While I'm putting together something more comprehensive (e.g. web pages, 
article, etc.) here are few things that we have determined that are 
useful in using Fresnel lenses with LEDs.

For many of you, some of this is very basic stuff, but then for those 
who *don't* know it, it will be new!

***

First, in any optical system (and assuming "perfect" optics, no 
atmosphere, and that the wavelength of light was zero - none of which 
are true) the divergence of a given system is related to the proportion 
of the aperture of the lens and the size of the emitter.  (Note:  Laser 
pointers have relatively low divergence by virtue of the fact that the 
area from which the light is emitted is *extremely* small - so this 
ratio is maintained even with physically-small lenses.)

What this means is that using such an impossible system (perfect optics, 
zero wavelength light, no atmosphere, etc.) the collimated beam would 
have zero divergence *IF* its source size were infinitely small and the 
lens were of a finite size.  Clearly, this cannot be true so let's 
back-track to a real-world system using Fresnel lenses and LEDs.

In a system using Fresnel lenses we can ignore the wavelength of light 
as our optics will be too imperfect to even get close to the diffraction 
limit, and if we use monochromatic light we can also ignore chromatic 
aberration.  What we are (mostly) left with, then, is the "quality" of 
the lens itself and the ratio of the source size versus size of the lens.

For the size of the emitter (the LED) we are kind of stuck.  With LEDs 
we can only achieve a certain amount of "current density" for the LED in 
terms of amps per square millimeter and this factor correlates directly 
with the number of lumens emitted by that surface per square 
millimeter.  With the present technology this limit is roughly 1-2.5 
amps per square millimeter for LEDs constructed in a manner similar to 
the SST-90.  This limit is imposed, in large part, by the fact that heat 
dissipation becomes problematic at such current densities and further 
(dramatic) increases are likely to require highly exotic materials and 
techniques and would therefore not likely find their way into widespread 
production anytime soon.  The other factor has to do with the quantum 
efficiency of the LED itself as well as the very ability to construct an 
LED such that the photons emitted within the material can escape and be 
useful to the designer.

So, with our number of photons per square millimeter being somewhat 
"fixed" by the current technology, we must make do with what we have.
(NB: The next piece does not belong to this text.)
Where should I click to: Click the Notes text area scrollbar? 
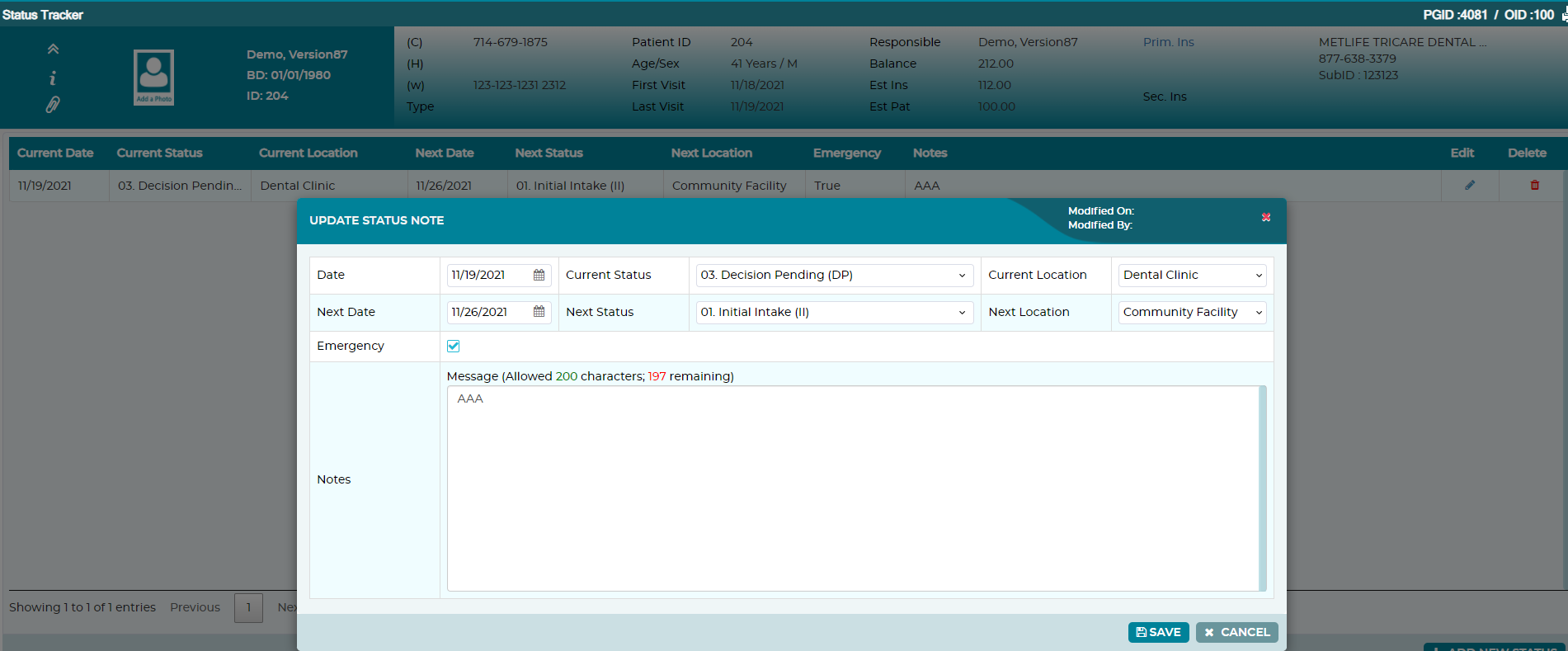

Now, one oft-repeated fallacy is that a "bigger, more-powerful emitter" 
will increase the higher far-field flux  (e.g. the "brightness" as seen 
by the distant observer.)  With a simple lens system, this is just not 
true:  A larger emitter will simply produce a larger, wider "spot" of 
light (which would be a bit easier to aim!) but at a long distance there 
is NO difference between the perceived brightness of large emitter and a 
small emitter, assuming that each one was producing "X" number of 
photons per second per square millimeter of the emitter.  The key to 
improve far-field flux density, then, would be to somehow increase the 
*effective* number of photons being emitted per square millimeter of 
emitter surface.

That's not easy.  Since we really can't increase the luminosity-per-unit 
area of the LED, we are stuck with trying to decrease the *apparent* 
size of the emitter.  While it's easy to go the other way, reducing the 
apparent size of the emitter WHILE still maintaining high efficiency 
(e.g. not losing most of the photons in the process) is a very difficult 
task:  In 2009 during a visit to the optics department at the University 
of Arizona, I posed this very question to a number of the professors and 
after thinking about the problem for a while, they agreed that it was a 
vexing issue and that they'd have to think more about it, but didn't 
think that whatever solution there might be would be particularly easy 
to do.  My own searches on the "GoogleWeb" about this topic have also 
proved fruitless.  (The use of LED-based "fiber optic" launchers come to 
mind, but these devices often have rather poor overall efficiency - that 
is, they usually harvest relatively few of the photons emitted by an LED 
of large source size.)

Now, several things may come to mind if the goal is simply to *decrease* 
divergence:

- The use of a negative lens between the LED and the Fresnel.  This will 
certainly reduce divergence, but it also spreads the light being emitted 
from the LED over a wider area and most of it will "miss" the Fresnel 
entirely, lighting up the area beyond the edges of the lens.  The 
overall result is a much LOWER far-field flux than if you'd done nothing 
at all!

- Mask the source.  By placing a mask with a hole in front of the LED 
(and as close to LED as possible) one can reduce the divergence of the 
beam.  Doing this will NOT reduce the amount of light reaching the 
distant observer, provided that this pinhole is large enough to overcome 
the optical inaccuracies of the lens itself:  This statement may 
surprise some, but it's true!  What IS reduced, again, is the 
beamwidth.  Doing this has pros and cons:  On the plus side, since 
divergence is reduced, crosstalk may be reduced in a full-duplex system 
as the beams are better-contained and less transmit energy is likely to 
be intercepted by a parallel-aimed receive system due to light 
"spillover" from Rayleigh and other types of scattering as the transmit 
and "receive" beams diverge.  On the downside, with reduced divergence 
it is more difficult to aim the system.  It should also be noted that 
putting a mask in front of such an LED can affect it thermally as it 
will prevent energy (in the form of light) from escaping the immediate 
environs of the emitter and this additional heat source should be taken 
into account.

Neither of the above will actually improve far-field flux - which is our 
desired goal.  What can we do, then, to improve that?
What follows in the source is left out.